As a brucie bonus, this also means that the meat produced is grass fed meat, even over the winter and even for finishing. Who else can claim this?

This is meat that could be produced, literally, if the island was blockaded. This is meat that can be produced when and where nothing else can, and for a fraction of the costs and risks. Other farmers with other breeds will suffer, and will expect some sort of state support if this weather continues. These cattle don't need this.

All of this is also good for the bottom line - compound feeds are expensive, and the consumer pays in the end.

And its not just that there are negatives associated with compound feeds - in this weather it is hard to move them around. Simply put - farmers may find them hard to source and get a supply of.

Joe on the other hand, has no feed or fertilizer bills, and his machinery is a quad bike. The Galloways have access to sheds, but they don't bother to go in as they don't like going indoors.

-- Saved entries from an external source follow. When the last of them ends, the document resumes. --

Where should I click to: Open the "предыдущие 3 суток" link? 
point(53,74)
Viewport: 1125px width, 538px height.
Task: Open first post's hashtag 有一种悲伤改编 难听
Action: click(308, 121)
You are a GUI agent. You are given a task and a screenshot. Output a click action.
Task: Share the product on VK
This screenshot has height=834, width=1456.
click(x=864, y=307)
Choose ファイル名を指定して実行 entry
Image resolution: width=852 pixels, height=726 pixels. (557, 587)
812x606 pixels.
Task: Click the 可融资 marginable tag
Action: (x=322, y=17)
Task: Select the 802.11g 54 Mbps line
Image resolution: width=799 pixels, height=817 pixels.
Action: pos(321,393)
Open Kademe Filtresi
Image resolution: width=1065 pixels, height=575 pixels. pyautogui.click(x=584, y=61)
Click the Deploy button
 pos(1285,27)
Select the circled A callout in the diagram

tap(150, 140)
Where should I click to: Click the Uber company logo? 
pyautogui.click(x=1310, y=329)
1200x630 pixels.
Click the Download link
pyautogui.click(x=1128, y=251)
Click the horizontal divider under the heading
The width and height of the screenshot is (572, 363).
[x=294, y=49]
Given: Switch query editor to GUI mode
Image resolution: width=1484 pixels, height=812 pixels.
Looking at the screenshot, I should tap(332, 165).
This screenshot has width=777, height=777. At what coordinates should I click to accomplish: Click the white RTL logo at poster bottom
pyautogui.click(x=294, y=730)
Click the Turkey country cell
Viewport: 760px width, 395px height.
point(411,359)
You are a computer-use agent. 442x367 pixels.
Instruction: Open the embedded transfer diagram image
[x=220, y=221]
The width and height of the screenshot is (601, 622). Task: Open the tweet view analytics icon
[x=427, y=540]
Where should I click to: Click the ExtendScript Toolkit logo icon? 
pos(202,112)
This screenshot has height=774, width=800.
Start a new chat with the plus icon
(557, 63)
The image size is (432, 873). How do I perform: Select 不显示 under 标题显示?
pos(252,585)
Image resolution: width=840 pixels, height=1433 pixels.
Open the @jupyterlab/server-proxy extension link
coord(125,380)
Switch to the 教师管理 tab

So costs, with this farming system, simply disappear.

This is farming from the Celtic and Norman times, but it is also farming for the future.

Friday, October 29, 2010

JOHN FEEHAN ON OMEGA BEEF DIRECT FARM PART 2

Here is part two of Dr.John Feehan's visit to the Omega Beef Direct holding, the model farm for this Organics with Altitude initiative.

Part one can be found here

I walked the Omega Beef Direct farm of Joe Condon in the hills above Ardfinan on the slopes of the Knockmealdown mountains the day after Tipperary won the All-Ireland hurling final in September. It was the wettest day we had had for weeks but nobody cared in the slightest. The ground had no time to soak up all that rain, and rivulets meandered across the boggy slopes to swell the torrents tumbling over the Old Red Sandstone rocks that form the core of the hills. Joe’s Galloways grazed under the pouring rain with total unconcern, inured through their thick coats to such minor vagaries of the weather. They are made for these hills, selected over centuries for this environment, comfortable up here in all but the harshest of weathers. A careful eye is kept on condition, especially in the winter, and extra feed is given where they are not up to standard.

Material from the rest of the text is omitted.